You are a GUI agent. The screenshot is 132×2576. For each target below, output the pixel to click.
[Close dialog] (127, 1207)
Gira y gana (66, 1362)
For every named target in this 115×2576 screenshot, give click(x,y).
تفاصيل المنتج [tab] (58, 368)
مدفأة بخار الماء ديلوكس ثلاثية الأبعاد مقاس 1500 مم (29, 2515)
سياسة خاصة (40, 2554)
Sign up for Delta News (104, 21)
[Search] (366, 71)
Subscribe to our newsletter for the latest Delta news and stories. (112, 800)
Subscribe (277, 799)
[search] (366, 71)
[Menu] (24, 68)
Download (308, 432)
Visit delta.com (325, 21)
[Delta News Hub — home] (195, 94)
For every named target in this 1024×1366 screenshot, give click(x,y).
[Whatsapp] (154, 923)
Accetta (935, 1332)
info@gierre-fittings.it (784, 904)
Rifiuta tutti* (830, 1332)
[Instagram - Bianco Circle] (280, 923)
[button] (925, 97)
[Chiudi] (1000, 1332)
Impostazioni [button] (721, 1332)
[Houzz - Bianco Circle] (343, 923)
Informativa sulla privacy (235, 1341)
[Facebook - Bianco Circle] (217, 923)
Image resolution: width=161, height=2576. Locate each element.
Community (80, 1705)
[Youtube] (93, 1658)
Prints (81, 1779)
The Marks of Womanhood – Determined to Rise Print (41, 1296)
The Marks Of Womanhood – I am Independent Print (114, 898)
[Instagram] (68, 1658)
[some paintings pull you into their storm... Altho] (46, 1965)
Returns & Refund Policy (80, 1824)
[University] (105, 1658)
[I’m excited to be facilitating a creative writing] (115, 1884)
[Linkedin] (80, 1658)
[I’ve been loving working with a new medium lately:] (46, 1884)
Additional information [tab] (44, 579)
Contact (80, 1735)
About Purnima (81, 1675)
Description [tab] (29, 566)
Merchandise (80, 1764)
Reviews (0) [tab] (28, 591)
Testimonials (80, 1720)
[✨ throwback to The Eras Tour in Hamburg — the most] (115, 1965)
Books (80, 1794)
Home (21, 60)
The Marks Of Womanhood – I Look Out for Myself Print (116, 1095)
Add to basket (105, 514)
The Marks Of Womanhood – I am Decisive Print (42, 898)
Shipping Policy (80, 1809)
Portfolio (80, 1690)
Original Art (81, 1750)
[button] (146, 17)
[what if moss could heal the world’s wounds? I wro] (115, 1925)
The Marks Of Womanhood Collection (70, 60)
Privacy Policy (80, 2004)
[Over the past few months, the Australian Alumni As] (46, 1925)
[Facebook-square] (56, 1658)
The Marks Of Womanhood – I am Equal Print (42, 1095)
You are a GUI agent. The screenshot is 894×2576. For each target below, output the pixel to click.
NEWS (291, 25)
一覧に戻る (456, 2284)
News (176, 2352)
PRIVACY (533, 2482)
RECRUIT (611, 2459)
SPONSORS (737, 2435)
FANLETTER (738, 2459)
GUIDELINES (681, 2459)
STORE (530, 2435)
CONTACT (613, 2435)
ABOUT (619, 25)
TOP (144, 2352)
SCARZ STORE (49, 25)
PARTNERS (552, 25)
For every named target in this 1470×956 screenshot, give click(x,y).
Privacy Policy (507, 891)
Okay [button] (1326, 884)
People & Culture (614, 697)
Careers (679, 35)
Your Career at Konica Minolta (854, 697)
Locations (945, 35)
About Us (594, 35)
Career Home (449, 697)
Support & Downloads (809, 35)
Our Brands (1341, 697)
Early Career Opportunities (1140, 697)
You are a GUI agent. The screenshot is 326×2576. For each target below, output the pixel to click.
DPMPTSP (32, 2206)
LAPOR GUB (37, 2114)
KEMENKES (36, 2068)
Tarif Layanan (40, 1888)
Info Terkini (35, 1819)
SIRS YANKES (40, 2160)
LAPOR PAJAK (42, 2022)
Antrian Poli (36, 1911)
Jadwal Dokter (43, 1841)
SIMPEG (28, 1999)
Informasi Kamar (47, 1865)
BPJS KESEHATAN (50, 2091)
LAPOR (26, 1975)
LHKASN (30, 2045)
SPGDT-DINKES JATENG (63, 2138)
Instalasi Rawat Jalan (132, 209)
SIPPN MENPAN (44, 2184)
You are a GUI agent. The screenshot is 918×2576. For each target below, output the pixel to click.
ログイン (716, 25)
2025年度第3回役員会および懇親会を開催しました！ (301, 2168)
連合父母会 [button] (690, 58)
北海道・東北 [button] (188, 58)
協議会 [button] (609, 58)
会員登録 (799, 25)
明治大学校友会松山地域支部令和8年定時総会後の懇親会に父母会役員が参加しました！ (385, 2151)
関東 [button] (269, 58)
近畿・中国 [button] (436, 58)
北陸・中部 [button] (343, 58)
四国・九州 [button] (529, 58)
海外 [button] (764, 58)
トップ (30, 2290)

Problem to solve>
Across the material above, how many lines have the word "Policy" in them? Answer with a bare number.

Worked solution>
4